[Given text]
= = =
Dream11 halt operations in Karnataka after FIR against cofounders

On Sunday, online fantasy gaming platform Dream11 said it had suspended operations in Karnataka as it battles allegations that it violated the state’s new online gaming law, which bans “games of chance”.Catch up quick: When the law came into effect on October 5, other gaming companies such as Mobile Premier League, Paytm First Games, Games24X7 and others deactivated their platforms in Karnataka but Dream11 continued to operate.

The Bengaluru Police then filed a first information report (FIR) against Dream11 cofounders Harsh Jain and Bhavit Sheth, based on complaint by Manjunatha, a cab driver, who alleged that the Mumbai firm broke the law by continuing to offer gaming services on its platform a week after the state government notified the new rules.

The police were preparing to issue a notice directing the founders to appear before them and to respond to the charges, we reported on Saturday.

MPL became a unicorn just last month while Dream11 is the largest player in the space, valued at nearly $5 billion.

Company’s response: Dream11 maintains that it is compliant with all laws as Karnataka’s new law does not apply to games of skill, only gambling and betting.

It said on Sunday that the Federation of Indian Fantasy Sports (FIFS) had shared the opinion from a former Supreme Court judge on the matter, who said that the Karnataka Police (Amendment) Act, 2021. did not apply to its member fantasy sports operators.

“This is because the FIFS format of Fantasy Sports has been upheld by the hon’ble courts of India as not amounting to gambling, betting or wagering,” the company added.

“However, following the recent media coverage, our Karnataka users have expressed deep concerns and anxiety on their safety and security. In order to allay our users’ concerns, we have decided to suspend operations in Karnataka. This decision is without prejudice to our rights and contentions under law,” the company said in a statement.

Before pausing its operations in the state, Dream11 had said on Saturday that the complaint was “motivated”, and that it was looking at legal remedies.

Wrong place, wrong time: Karnataka is among three states with the highest number of users of these gaming platforms. The timing of the new law also couldn’t have been much worse for gaming firms, which were gearing up for huge marketing campaigns to attract new users during the ongoing IPL and upcoming T20 World Cup that starts later this month.

‘Big win’: But Karnataka’s Home Minister Araga Jnanendra termed the first case filed under the new law a “big win” for the government. He said many online game operators have blocked access to their platforms in Karnataka since the law was notified last week. He said while the government has only banned games of chance, not games of skill, “one cannot allow betting and wagering even on games of skill”, said.
= = =
[Data extracts]
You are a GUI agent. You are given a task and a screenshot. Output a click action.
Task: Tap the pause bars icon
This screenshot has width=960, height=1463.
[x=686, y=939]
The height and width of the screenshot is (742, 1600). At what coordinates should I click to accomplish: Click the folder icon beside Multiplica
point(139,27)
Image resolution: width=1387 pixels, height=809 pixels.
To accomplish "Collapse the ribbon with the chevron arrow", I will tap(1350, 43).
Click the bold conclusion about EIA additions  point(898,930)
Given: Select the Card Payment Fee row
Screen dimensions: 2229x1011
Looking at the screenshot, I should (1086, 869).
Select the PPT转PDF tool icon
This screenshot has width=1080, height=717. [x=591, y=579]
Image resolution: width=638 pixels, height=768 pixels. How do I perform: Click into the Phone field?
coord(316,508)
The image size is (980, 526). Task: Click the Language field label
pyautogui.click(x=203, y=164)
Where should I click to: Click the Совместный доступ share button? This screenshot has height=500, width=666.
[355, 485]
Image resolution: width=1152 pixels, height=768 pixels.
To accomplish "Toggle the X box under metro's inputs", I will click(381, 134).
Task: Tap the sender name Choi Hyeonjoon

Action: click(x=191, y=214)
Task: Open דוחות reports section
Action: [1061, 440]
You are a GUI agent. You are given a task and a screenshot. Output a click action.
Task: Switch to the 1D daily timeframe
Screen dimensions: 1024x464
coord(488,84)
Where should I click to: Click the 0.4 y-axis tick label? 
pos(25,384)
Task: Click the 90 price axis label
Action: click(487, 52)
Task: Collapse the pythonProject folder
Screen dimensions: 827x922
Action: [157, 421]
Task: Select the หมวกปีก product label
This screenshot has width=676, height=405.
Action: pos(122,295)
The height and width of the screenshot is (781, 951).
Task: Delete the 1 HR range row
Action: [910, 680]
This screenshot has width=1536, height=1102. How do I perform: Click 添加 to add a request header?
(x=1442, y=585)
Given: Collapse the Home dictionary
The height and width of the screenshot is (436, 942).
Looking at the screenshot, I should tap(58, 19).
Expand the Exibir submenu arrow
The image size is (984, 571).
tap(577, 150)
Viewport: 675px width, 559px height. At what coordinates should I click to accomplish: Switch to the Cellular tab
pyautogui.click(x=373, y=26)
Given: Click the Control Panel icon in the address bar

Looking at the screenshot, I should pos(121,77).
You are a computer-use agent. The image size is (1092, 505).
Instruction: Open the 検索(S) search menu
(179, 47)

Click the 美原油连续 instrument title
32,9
= = =
[Work task 1]
Using the Dream11 text, answer these:
(a) On what date did Karnataka's new online gaming law come into effect?
(b) Who made the complaint that led to the FIR against the Dream11 cofounders?
(c) What is Dream11's valuation, according to the text?
[Work task 2]
Reproduce the part of the Dream11 text starting at "The police were" and ending at "fantasy sports operators.".

[Response 1]
(a) October 5
(b) Manjunatha, a cab driver
(c) Nearly $5 billion

[Response 2]
The police were preparing to issue a notice directing the founders to appear before them and to respond to the charges, we reported on Saturday.

MPL became a unicorn just last month while Dream11 is the largest player in the space, valued at nearly $5 billion.

Company’s response: Dream11 maintains that it is compliant with all laws as Karnataka’s new law does not apply to games of skill, only gambling and betting.

It said on Sunday that the Federation of Indian Fantasy Sports (FIFS) had shared the opinion from a former Supreme Court judge on the matter, who said that the Karnataka Police (Amendment) Act, 2021. did not apply to its member fantasy sports operators.